• **EXERCISE**: When you reach the line containing "You are a computer-use agent. The" in the data below, reproduce it and every line that follows, exactly and without additions.

• **AVAILABLE DATA**:
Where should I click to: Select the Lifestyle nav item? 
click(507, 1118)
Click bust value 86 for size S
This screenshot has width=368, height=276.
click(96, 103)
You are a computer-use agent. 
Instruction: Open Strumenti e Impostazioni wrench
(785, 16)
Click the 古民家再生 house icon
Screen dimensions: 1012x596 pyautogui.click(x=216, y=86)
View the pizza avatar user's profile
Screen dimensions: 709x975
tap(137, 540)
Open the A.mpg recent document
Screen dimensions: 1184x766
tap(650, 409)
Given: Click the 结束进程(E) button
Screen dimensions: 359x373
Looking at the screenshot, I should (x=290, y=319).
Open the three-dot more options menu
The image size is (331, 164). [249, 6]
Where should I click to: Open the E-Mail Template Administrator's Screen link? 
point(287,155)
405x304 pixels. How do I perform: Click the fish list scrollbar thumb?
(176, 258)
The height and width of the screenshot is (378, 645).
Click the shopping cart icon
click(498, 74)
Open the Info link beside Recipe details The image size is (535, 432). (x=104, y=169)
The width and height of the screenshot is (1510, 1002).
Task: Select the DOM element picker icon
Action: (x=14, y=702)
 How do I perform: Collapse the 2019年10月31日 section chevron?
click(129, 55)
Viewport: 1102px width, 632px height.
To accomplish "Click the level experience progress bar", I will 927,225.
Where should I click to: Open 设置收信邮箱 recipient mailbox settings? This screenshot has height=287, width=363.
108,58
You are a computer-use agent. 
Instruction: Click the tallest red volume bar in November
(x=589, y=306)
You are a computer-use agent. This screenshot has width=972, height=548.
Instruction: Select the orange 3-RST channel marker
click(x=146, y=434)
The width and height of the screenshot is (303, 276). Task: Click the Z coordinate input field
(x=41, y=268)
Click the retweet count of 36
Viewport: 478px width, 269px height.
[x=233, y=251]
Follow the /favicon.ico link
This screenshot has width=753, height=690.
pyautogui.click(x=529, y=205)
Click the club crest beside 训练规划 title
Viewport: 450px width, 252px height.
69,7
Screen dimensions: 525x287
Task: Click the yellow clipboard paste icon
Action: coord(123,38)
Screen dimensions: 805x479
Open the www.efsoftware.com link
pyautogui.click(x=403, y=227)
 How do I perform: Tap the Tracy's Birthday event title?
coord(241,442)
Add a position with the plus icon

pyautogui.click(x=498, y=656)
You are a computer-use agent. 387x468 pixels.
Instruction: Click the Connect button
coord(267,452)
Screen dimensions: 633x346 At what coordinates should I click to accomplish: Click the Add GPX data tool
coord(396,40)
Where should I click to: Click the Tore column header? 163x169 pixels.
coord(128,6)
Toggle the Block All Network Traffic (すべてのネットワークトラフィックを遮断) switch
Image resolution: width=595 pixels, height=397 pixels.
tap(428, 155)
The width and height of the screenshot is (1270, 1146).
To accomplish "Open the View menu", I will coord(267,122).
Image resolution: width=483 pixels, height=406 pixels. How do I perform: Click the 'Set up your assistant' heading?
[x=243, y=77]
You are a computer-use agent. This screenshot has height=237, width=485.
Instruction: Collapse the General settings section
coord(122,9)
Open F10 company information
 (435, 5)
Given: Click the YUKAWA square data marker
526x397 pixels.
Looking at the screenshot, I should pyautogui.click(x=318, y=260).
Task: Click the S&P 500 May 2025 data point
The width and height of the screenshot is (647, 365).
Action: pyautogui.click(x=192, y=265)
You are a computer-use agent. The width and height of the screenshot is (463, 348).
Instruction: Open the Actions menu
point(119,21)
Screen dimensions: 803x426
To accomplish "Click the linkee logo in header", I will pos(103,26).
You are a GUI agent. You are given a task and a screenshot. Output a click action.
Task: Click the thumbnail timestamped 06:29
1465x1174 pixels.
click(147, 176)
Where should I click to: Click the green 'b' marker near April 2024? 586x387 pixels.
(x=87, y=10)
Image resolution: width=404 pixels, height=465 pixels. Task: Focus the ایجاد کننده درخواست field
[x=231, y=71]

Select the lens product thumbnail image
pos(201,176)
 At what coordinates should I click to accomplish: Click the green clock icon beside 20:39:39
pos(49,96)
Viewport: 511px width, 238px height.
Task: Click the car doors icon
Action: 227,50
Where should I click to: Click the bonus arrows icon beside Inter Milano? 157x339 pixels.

• **TASK ANSWER**:
You are a computer-use agent. The width and height of the screenshot is (463, 348).
Instruction: Open the Actions menu
point(119,21)
Screen dimensions: 803x426
To accomplish "Click the linkee logo in header", I will pos(103,26).
You are a GUI agent. You are given a task and a screenshot. Output a click action.
Task: Click the thumbnail timestamped 06:29
1465x1174 pixels.
click(147, 176)
Where should I click to: Click the green 'b' marker near April 2024? 586x387 pixels.
(x=87, y=10)
Image resolution: width=404 pixels, height=465 pixels. Task: Focus the ایجاد کننده درخواست field
[x=231, y=71]

Select the lens product thumbnail image
pos(201,176)
 At what coordinates should I click to accomplish: Click the green clock icon beside 20:39:39
pos(49,96)
Viewport: 511px width, 238px height.
Task: Click the car doors icon
Action: 227,50
Where should I click to: Click the bonus arrows icon beside Inter Milano? 157x339 pixels.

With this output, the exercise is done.